İsrail'in Haaretz gazetesi yazarı Muhammad Shehada, Sudan'daki ayaklanmadan sonra askeri darbeyle devrilen Ömer El-Beşir'in yokluğunun Hamas için kötü haber olduğunu, İsrail içinse bu ayaklanmanın büyük kazananı olduğunu değerlendirdi. Bunun nedeni olaraksa İsrail'in daha önceleri Sudan'ı Gazze'ye silah kaçırmakla suçlamasını, İsrail'in Sudan'ın silah fabrikalarına hava saldırıları düzenlemesini, Sudan'daki Hasan Et-Turabi'nin Hamas'ın önde gelen liderleriyle bağlantısının olmasını ve Hamas'ın İzzeddin El-Kassam Tugayları üyesi Abdüllatif El-Eşkar'ın 2011'de Sudan'da bir İsrail drone saldırısından sağ kurtulmasını gösterdi. Muhammad Shehada Ömer El-Beşir'in Hamas'ı tüm kalbiyle desteklediğini de ekledi.
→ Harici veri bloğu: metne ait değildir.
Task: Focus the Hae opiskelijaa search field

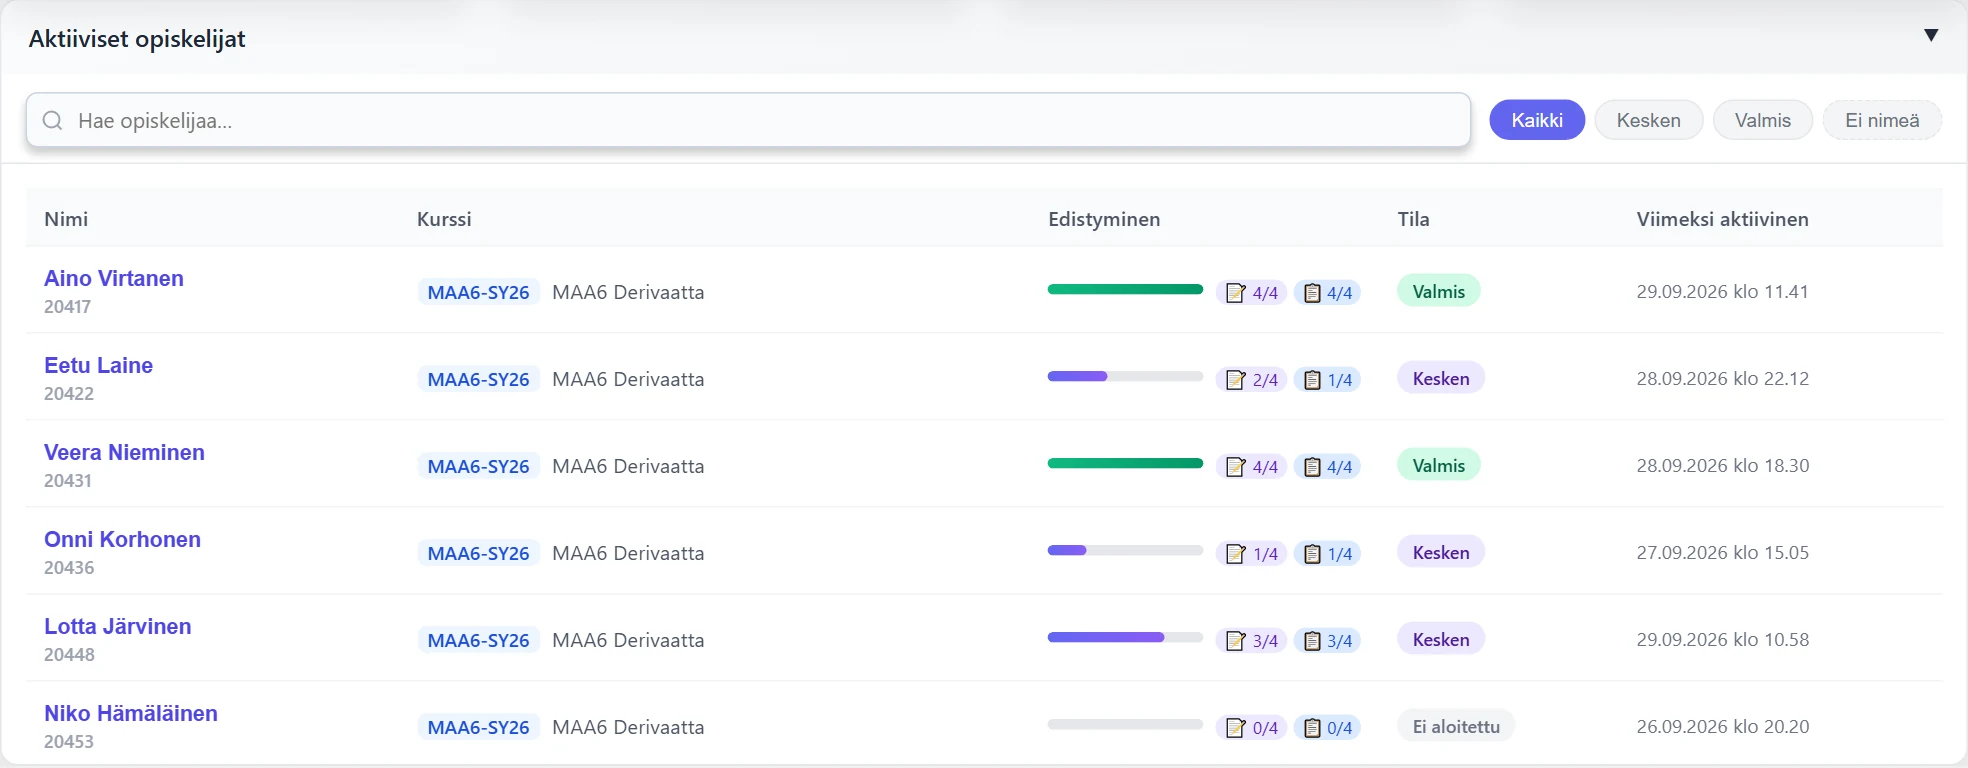Action: 748,120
İsrail'in Jerusalem Post gazetesi yazarı Seth J. Frantzman, Katar ve Türkiye'nin Sudan'da Ömer El-Beşir'e ve Libya'daki İhvan'a yakın İslamcı militanlarla Trablus merkezli hükümeti desteklediğini, Türkiye'nin Afrika Boynuzu'nda nüfuzunu artırmak için Sudan'ın Sevakin Adası'nda tarım projesinin olduğunu ve darbeden sonra Katar Dışişleri Bakanı Muhammed Abdurrahman Es-Sani'nin Sudan'daki ziyaretinde istiskal edildiğini yazdı.
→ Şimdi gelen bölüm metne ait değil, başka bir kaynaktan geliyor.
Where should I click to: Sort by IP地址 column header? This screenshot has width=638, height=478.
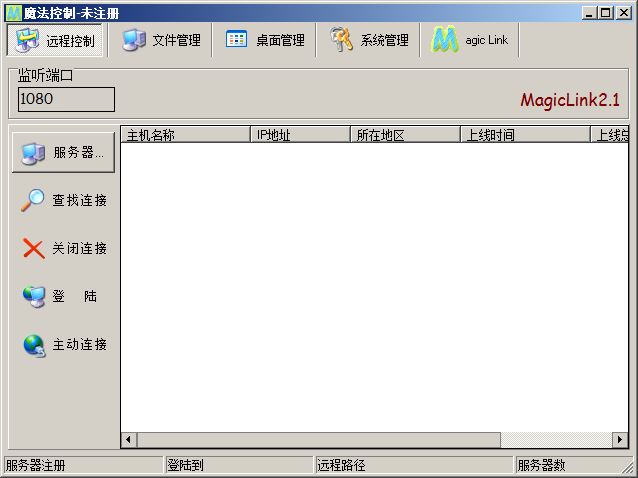(300, 135)
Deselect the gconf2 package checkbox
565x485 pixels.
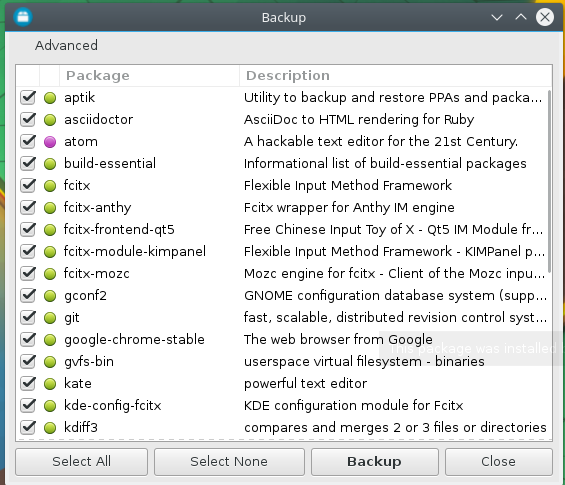(28, 295)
Muhammed Hamdan Dagolo (Hemeti)
Muhammed Hamdan Dagolo (Hemeti) ilkokul mezunudur. Ömer El-Beşir’i devirenler arasındadır. Sudan Askeri Konseyi'nin başkan yardımcılığına atanmıştır. Darfur’daki katliamlarla adı anılır. Yani eski bir Cancevid komutanıdır. 3 haziran’da Darfur’da sivil göstericilere karşı gerçekleştirilen katliamın da sorumlusu olarak bilinir. Bu katliamda 100’den fazla kişi ölmüştür. Dagolo, Sudan’daki iç çatışma devam ederken Suudi Arabistan veliahtı Muhammed Bin Selman ile özel bir görüşme gerçekleştirmişti. Dagolo aynı zamanda Dickens & Madson adlı Kanadalı bir lobi şirketine, Sudan’daki askeri rejimin uluslararası imajını düzeltme çabaları sergilemesi karşılığında 6 milyon dolar ödemiştir. Şirketi ise İsrailli eski bir subay olan Ari Ben Menaşe yönetmektedir.Askeri Geçiş Konseyi Başkanı Abdülfettah El-Burhan, Muhammed Hamdan Dagolo (Hemeti)'nun Hızlı Destek Kuvvetleri adlı paramiliter ordusunu Sudan ordusuna bağlamak istemişti. Bunun üzerine 2023 yılında Dagolo'nun Hızlı Destek Kuvvetleri ile Sudan ordusu arasında şiddetli çatışmalar meydana geldi. Hızlı Destek Kuvvetleri Sudan'ın tamamına hakim olup darbeyle iş başına gelmiş yönetime darbe yapmak istedi. Bu çatışmalarda on binlerce kişi hayatını kaybetti, bir o kadar da kişi yerlerinden edildi. Bu siyasi anlaşmazlık günümüzde hala devam edip güncelliğini korumaktadır.